* INPUT DATA *
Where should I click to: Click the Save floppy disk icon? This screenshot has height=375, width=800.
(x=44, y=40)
==
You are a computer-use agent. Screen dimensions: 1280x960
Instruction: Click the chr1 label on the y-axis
...
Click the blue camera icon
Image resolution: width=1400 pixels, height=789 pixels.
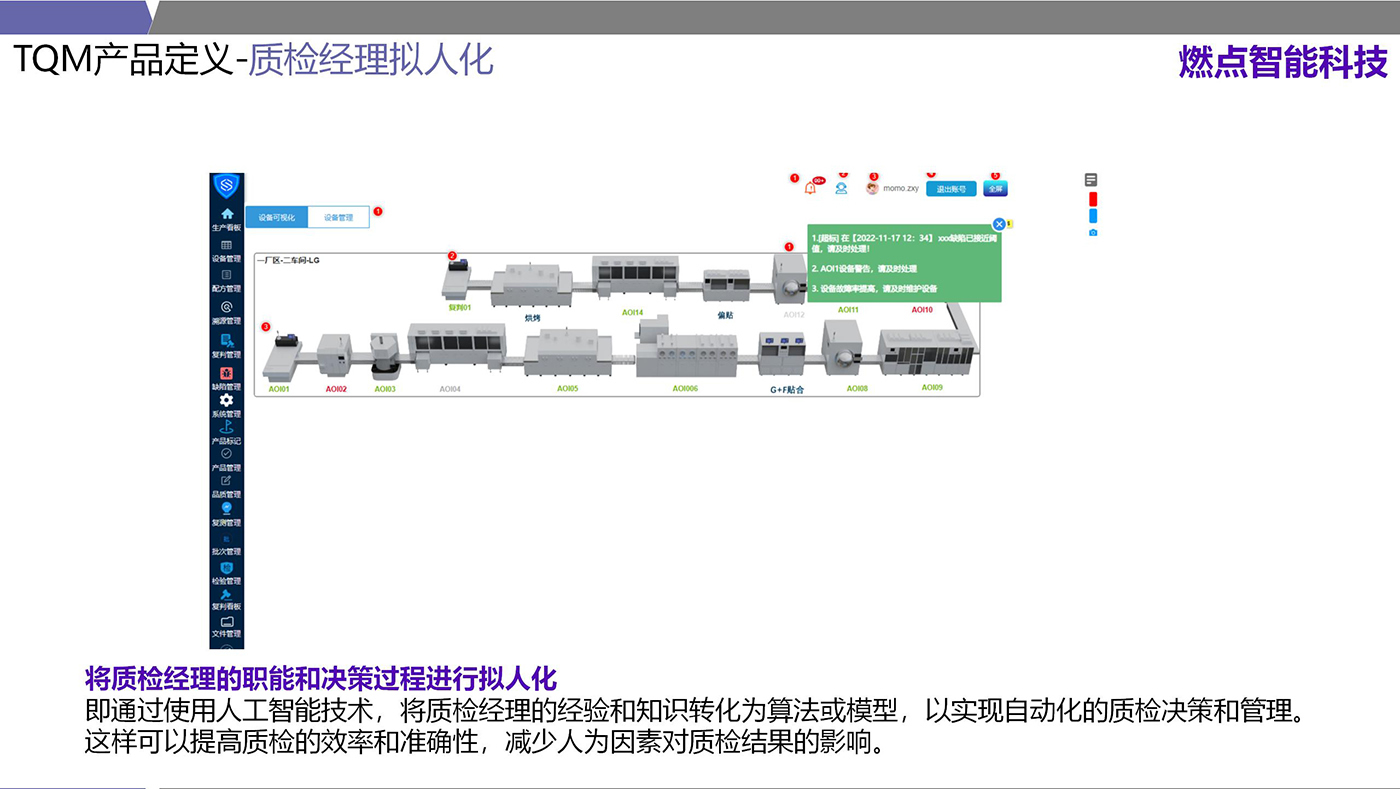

* EXERCISE AIM *
Search the listing above for the lines with "You are a computer-use" and "Instruction: Click the", then output those lines and all lines between them exactly.

* OUTPUT OF THE EXERCISE *
You are a computer-use agent. Screen dimensions: 1280x960
Instruction: Click the chr1 label on the y-axis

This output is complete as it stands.